| Task |
Take the lines below beginning at the line that has "Open the Components" and stopping after the line that has "Given: Bookmark this page with the star icon", and print them exactly as they are, with no other lines.

| Task inputs |
═══

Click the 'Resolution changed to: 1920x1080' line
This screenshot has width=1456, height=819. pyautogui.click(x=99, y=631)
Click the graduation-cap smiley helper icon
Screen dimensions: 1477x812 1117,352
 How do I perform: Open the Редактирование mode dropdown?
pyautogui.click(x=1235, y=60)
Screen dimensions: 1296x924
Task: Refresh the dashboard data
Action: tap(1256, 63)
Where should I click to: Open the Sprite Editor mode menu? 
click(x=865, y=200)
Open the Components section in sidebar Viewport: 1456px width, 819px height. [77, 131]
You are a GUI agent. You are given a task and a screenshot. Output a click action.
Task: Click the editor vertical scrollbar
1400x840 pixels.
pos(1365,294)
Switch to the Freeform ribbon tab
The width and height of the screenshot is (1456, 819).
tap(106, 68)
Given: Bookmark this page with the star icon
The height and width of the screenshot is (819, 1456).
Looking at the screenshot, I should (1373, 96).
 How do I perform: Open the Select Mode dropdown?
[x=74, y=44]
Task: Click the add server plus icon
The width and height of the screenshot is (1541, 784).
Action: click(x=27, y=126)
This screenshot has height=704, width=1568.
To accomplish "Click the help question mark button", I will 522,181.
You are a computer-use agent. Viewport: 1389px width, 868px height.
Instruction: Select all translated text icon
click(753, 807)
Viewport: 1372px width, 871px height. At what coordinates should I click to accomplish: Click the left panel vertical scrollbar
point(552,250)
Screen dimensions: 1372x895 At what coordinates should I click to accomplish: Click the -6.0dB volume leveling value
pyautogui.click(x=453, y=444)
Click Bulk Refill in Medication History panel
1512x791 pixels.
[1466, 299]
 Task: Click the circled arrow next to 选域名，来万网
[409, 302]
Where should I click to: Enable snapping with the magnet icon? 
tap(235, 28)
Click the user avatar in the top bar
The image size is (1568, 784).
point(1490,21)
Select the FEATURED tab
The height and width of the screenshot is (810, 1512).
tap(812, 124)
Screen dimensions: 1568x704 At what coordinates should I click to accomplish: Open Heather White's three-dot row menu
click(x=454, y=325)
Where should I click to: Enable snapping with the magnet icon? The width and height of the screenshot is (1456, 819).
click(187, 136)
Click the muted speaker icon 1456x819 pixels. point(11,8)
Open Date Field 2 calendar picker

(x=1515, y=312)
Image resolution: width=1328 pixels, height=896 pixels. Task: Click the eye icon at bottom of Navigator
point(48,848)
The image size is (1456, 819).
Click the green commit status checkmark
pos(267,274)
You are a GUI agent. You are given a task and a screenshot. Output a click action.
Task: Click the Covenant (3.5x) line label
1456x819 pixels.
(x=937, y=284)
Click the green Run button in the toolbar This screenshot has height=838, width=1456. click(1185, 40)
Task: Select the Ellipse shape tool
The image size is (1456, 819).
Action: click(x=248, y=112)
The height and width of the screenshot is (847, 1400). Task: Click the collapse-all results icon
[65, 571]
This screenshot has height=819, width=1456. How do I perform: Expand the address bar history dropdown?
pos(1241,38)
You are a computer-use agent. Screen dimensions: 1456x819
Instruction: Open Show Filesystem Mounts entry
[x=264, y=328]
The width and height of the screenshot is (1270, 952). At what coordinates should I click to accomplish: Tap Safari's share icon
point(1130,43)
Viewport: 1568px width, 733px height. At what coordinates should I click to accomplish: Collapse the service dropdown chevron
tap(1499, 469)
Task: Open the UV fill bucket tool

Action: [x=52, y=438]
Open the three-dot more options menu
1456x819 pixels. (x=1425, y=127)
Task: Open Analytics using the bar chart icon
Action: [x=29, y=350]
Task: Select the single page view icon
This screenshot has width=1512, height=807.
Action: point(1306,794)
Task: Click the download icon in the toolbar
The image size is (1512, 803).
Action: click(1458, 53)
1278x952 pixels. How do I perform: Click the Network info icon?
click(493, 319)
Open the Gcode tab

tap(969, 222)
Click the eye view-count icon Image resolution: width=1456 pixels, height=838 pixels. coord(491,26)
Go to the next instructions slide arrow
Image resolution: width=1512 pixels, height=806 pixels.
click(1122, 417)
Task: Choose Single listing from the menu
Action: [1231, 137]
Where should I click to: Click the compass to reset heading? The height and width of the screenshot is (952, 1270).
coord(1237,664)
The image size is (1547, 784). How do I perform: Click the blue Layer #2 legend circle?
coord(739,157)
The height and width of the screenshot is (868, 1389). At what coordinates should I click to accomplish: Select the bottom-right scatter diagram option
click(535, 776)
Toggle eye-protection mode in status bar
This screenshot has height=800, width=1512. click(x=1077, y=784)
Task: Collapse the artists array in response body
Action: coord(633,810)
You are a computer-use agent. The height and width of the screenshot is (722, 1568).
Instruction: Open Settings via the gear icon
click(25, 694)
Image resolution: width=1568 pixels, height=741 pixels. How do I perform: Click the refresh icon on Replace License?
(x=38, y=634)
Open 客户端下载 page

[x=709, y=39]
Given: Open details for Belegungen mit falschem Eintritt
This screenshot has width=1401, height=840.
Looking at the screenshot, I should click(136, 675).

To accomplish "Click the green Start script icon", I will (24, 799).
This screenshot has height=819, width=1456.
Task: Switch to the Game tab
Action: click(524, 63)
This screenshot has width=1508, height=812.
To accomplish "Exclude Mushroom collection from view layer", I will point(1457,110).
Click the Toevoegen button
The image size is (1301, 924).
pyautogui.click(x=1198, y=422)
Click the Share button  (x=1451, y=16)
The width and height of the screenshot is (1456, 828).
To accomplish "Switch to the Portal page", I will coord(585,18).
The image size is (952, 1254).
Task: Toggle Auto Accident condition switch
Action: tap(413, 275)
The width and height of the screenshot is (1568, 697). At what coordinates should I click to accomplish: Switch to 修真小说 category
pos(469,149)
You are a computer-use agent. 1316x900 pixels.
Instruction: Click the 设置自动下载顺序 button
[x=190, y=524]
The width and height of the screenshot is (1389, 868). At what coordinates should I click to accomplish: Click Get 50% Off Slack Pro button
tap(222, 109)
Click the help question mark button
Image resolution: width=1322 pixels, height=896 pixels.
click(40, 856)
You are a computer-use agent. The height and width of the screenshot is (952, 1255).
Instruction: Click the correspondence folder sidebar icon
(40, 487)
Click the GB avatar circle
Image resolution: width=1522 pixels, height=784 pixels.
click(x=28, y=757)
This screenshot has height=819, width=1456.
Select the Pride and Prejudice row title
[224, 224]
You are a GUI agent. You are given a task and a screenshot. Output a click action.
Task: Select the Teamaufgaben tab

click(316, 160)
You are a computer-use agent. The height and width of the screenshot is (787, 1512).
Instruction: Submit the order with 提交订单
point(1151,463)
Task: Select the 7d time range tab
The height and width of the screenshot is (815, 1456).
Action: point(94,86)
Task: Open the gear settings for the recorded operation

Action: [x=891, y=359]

═══

| Answer below |
Open the Components section in sidebar Viewport: 1456px width, 819px height. [77, 131]
You are a GUI agent. You are given a task and a screenshot. Output a click action.
Task: Click the editor vertical scrollbar
1400x840 pixels.
pos(1365,294)
Switch to the Freeform ribbon tab
The width and height of the screenshot is (1456, 819).
tap(106, 68)
Given: Bookmark this page with the star icon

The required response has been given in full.